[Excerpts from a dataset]
____________
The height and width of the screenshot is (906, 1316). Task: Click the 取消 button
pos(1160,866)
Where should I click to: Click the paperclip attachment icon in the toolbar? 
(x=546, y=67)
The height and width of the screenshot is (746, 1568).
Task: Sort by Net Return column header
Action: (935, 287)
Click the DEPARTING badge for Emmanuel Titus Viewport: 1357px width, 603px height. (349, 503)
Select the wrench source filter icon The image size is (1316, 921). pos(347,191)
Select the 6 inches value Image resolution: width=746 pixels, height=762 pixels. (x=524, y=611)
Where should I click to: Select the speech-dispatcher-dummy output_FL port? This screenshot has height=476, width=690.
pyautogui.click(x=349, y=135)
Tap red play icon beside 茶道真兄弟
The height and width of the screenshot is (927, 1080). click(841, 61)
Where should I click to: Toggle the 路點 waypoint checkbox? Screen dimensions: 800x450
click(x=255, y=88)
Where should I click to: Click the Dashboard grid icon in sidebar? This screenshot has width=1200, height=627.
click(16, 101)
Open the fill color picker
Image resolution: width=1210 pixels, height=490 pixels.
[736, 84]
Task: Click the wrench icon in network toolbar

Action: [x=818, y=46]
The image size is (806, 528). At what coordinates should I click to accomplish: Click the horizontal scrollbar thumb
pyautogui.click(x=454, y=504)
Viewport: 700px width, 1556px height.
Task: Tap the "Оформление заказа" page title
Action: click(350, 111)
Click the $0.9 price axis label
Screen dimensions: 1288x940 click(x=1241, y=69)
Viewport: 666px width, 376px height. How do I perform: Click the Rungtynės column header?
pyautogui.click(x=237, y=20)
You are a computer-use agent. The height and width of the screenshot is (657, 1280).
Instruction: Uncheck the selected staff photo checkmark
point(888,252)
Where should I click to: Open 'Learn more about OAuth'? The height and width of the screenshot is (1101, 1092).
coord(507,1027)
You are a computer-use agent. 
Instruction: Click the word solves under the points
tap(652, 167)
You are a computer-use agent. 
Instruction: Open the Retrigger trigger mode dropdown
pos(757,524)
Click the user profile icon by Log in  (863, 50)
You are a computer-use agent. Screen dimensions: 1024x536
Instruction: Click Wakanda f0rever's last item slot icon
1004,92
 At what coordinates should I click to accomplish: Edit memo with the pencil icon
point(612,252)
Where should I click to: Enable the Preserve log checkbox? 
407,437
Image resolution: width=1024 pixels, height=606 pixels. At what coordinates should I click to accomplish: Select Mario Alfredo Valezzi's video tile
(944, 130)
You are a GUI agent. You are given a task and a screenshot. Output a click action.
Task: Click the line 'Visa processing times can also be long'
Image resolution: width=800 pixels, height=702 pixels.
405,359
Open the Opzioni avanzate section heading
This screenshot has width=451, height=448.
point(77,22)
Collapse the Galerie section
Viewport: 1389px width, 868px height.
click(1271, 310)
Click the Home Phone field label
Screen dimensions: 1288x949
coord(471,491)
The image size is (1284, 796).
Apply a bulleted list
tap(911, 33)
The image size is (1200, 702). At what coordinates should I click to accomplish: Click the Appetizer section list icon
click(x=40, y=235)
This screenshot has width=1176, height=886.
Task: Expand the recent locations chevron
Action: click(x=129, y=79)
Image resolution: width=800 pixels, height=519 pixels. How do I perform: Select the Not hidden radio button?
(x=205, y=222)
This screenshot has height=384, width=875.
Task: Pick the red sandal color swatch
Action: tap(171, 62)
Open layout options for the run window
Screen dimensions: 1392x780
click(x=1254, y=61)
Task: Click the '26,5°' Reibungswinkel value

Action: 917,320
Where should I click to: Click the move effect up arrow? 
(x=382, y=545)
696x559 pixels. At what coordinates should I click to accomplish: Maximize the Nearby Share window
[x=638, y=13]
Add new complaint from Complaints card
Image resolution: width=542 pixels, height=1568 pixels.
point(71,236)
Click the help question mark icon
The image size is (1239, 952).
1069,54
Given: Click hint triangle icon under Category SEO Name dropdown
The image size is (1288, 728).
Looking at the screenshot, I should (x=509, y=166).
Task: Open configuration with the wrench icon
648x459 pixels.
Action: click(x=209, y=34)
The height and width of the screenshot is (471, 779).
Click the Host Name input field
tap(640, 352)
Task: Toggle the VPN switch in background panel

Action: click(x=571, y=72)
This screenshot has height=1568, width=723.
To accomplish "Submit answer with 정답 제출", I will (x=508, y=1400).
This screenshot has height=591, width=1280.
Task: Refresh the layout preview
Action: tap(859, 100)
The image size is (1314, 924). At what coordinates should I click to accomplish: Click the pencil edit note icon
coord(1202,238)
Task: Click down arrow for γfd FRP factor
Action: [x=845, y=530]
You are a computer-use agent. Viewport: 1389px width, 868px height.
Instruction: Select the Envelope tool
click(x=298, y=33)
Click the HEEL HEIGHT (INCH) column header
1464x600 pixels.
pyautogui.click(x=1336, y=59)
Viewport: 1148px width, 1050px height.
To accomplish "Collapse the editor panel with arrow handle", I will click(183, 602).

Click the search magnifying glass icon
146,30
____________
> [EXERCISE REQUIREMENTS] Return every line holding the word "agent" from the records.

> [WRITTEN RESPONSE]
You are a computer-use agent. The height and width of the screenshot is (657, 1280).
You are a computer-use agent. 
You are a computer-use agent. 
You are a computer-use agent. Screen dimensions: 1024x536
You are a GUI agent. You are given a task and a screenshot. Output a click action.
You are a computer-use agent. Viewport: 1389px width, 868px height.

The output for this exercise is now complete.